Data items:

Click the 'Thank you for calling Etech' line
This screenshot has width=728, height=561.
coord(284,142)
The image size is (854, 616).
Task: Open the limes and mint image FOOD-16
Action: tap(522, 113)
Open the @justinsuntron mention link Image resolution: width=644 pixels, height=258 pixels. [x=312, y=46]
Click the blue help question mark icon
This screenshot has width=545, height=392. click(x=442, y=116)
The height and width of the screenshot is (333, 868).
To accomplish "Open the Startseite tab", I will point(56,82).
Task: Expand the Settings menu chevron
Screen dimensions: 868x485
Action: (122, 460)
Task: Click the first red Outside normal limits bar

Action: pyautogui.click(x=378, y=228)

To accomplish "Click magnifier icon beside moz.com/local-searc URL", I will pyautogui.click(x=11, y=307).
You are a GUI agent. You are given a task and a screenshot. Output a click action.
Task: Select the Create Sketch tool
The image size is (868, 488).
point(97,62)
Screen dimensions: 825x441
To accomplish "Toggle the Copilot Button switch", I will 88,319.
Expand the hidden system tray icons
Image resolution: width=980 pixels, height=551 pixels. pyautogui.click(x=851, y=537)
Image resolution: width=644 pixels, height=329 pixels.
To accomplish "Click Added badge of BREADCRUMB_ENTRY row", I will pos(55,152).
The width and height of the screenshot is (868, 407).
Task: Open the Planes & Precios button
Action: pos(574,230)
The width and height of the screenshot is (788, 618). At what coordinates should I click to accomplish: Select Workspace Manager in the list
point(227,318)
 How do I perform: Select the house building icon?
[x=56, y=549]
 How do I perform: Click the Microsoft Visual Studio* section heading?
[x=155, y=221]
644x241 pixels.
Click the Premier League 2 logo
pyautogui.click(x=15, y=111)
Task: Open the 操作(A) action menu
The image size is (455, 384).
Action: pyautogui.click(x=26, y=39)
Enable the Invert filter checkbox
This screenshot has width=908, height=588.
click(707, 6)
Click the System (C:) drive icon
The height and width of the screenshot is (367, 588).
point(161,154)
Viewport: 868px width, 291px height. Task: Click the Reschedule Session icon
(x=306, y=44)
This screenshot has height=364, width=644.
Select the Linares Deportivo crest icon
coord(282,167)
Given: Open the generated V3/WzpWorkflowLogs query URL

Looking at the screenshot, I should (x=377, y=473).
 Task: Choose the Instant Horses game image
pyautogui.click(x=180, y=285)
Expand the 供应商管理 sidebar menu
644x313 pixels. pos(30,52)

WHAT IS EXPECTED ::
The answer must consist of all the entries, copied exactly.

PROBLEM SOLUTION ::
Click the 'Thank you for calling Etech' line
This screenshot has width=728, height=561.
coord(284,142)
The image size is (854, 616).
Task: Open the limes and mint image FOOD-16
Action: tap(522, 113)
Open the @justinsuntron mention link Image resolution: width=644 pixels, height=258 pixels. [x=312, y=46]
Click the blue help question mark icon
This screenshot has width=545, height=392. click(x=442, y=116)
The height and width of the screenshot is (333, 868).
To accomplish "Open the Startseite tab", I will point(56,82).
Task: Expand the Settings menu chevron
Screen dimensions: 868x485
Action: (122, 460)
Task: Click the first red Outside normal limits bar

Action: pyautogui.click(x=378, y=228)

To accomplish "Click magnifier icon beside moz.com/local-searc URL", I will pyautogui.click(x=11, y=307).
You are a GUI agent. You are given a task and a screenshot. Output a click action.
Task: Select the Create Sketch tool
The image size is (868, 488).
point(97,62)
Screen dimensions: 825x441
To accomplish "Toggle the Copilot Button switch", I will 88,319.
Expand the hidden system tray icons
Image resolution: width=980 pixels, height=551 pixels. pyautogui.click(x=851, y=537)
Image resolution: width=644 pixels, height=329 pixels.
To accomplish "Click Added badge of BREADCRUMB_ENTRY row", I will pos(55,152).
The width and height of the screenshot is (868, 407).
Task: Open the Planes & Precios button
Action: pos(574,230)
The width and height of the screenshot is (788, 618). At what coordinates should I click to accomplish: Select Workspace Manager in the list
point(227,318)
 How do I perform: Select the house building icon?
[x=56, y=549]
 How do I perform: Click the Microsoft Visual Studio* section heading?
[x=155, y=221]
644x241 pixels.
Click the Premier League 2 logo
pyautogui.click(x=15, y=111)
Task: Open the 操作(A) action menu
The image size is (455, 384).
Action: pyautogui.click(x=26, y=39)
Enable the Invert filter checkbox
This screenshot has width=908, height=588.
click(707, 6)
Click the System (C:) drive icon
The height and width of the screenshot is (367, 588).
point(161,154)
Viewport: 868px width, 291px height. Task: Click the Reschedule Session icon
(x=306, y=44)
This screenshot has height=364, width=644.
Select the Linares Deportivo crest icon
coord(282,167)
Given: Open the generated V3/WzpWorkflowLogs query URL

Looking at the screenshot, I should (x=377, y=473).
 Task: Choose the Instant Horses game image
pyautogui.click(x=180, y=285)
Expand the 供应商管理 sidebar menu
644x313 pixels. pos(30,52)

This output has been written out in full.